→ **GIVEN TASK**
Pull out every line of the data below that contains the word "agent", and copy each of those lines in full.

•••

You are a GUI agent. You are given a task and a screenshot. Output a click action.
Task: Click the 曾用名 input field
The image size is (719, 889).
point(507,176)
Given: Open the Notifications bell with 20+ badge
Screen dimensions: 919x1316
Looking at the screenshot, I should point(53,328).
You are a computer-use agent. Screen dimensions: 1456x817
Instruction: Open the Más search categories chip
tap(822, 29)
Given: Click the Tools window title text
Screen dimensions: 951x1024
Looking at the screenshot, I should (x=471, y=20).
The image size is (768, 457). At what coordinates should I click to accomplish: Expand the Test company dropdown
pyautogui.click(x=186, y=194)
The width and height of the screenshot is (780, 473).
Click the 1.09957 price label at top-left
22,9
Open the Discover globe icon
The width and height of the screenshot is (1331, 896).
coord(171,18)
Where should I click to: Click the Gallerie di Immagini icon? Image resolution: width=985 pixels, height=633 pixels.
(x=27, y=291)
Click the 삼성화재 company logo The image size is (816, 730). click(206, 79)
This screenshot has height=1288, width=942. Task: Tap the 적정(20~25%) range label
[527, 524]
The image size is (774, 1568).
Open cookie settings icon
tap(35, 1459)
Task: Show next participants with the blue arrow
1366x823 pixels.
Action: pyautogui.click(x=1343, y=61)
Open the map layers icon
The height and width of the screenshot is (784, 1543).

•••

→ **TASK RESULT**
You are a GUI agent. You are given a task and a screenshot. Output a click action.
You are a computer-use agent. Screen dimensions: 1456x817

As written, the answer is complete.